Naiknya air laut ini bagi warga Muara Baru merupakan peristiwa langka. Waktu itu para pelaut di Tanjung Priuk mengatakan ketinggian air laut sudah mencapai 120 sentimeter dari ketinggian normal. Jadi hari Senin semua tanggul terlewati air. Ini belum pernah terjadi sebelumnya," ungkap Fauzi. Saat ditanya mengenai penyebab air pasang, Fausi mengaku kurang paham. Tapi ia sempat mengakui itu mungkin berkaitan dengan kegiatan reklamasi dan pembangunan wilayah pantai. "Saya nggak ngerti soal itu. Tapi menurut informasi orang, ini disebabkan oleh pemanasan global sehingga air laut meningkat karena tumpukan es dikutub utara sudah mencair, ujarnya.Dampak gelombang pasang itu menyebabkan ratusan rumah warga terendam. Khusus di wilayah RT 20 RW 17 Kelurahan Penjaringan, sedikitnya 5 rumah hancur dan hilang terbawa arus atau rata dengan tanah. Sementara 14 rumah rusak berat, temboknya jebol.

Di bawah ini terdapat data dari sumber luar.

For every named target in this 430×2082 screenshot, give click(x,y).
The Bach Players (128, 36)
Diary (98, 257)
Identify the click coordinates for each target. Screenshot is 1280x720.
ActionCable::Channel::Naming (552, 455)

Pasca banjir, warga terutama anak-anak mulai terjangkit penyakit seperti muntaber, panas dan batuk. Ahmad Fauzi mengharapkan pemerintah segera merealisasikan perbaikan tanggul yang lebih permanen. Menurutnya secara ukuran teknis bangunan tanggul sudah melampui teknis. Sebab saya tinggal disini sudah 20 tahun, tanggul itu belum pernah diperbaiki. Kalau secara umur teknis bangunan itu, mungkin itu sudah melampaui daya tahannya," kata Fauzi.

Pendapat serupa diugkapkan Dulkadi, warga Muara Karang, Jakarta Utara yang rumahnya sempat terendam air pasang. "Yang paling dibutuhkan warga saat ini ialah perbaikan dan pembangunan tanggul secara permanen." Karena tanggul hasil gotong royong warga yang terbuat dari karung pasir ini hanya bersifat sementara dan kekuatanya hanya bertahan 1-2 bulan. Di wilayahnya, pembuatan tanggul karung pasir ini merupakan swadaya warga dan bantuan PLN Muara Karang," ujar Dulkadi menutup wawancara dengan Suara Publik (MAZ/EM).